TASK PROMPT: Reproduce the entries word for word, beginning at the line containing "This screenshot has" and ending after the line containing "(182, 215).". Omit the pictures.

EXTRACTED DATA:
= = =
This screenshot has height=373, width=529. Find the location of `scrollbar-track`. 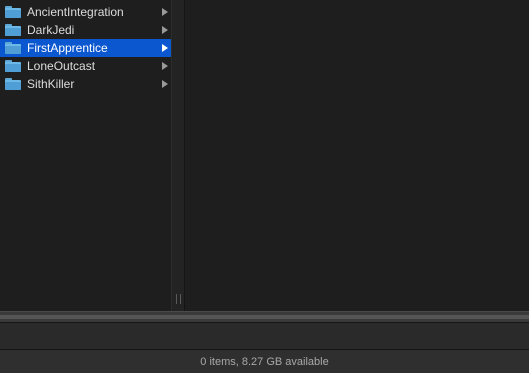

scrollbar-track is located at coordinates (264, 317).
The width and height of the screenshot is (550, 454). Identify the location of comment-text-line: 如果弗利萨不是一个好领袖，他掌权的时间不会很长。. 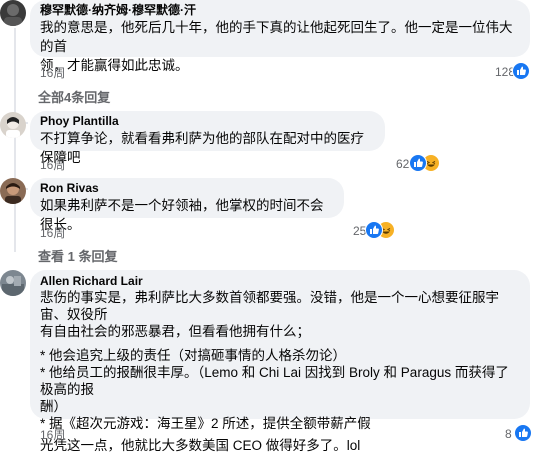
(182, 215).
= = =
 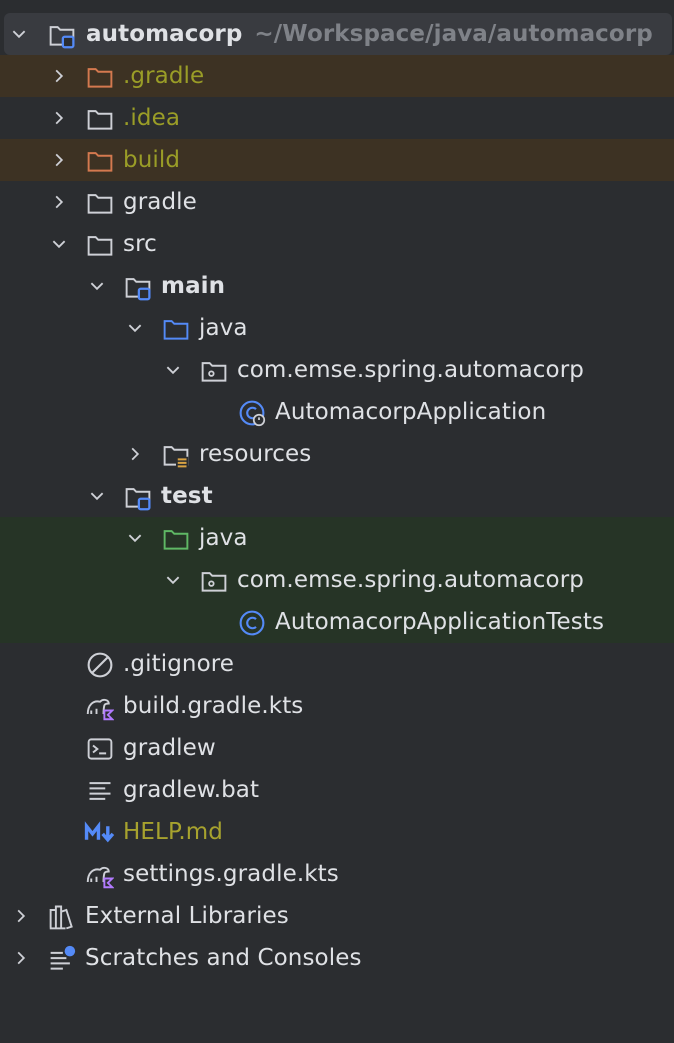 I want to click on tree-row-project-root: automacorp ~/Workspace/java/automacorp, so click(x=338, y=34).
= = =
RESPONSE:
This screenshot has height=373, width=529. Find the location of `scrollbar-track`. 

scrollbar-track is located at coordinates (264, 317).
The width and height of the screenshot is (550, 454). Identify the location of comment-text-line: 如果弗利萨不是一个好领袖，他掌权的时间不会很长。. 
(182, 215).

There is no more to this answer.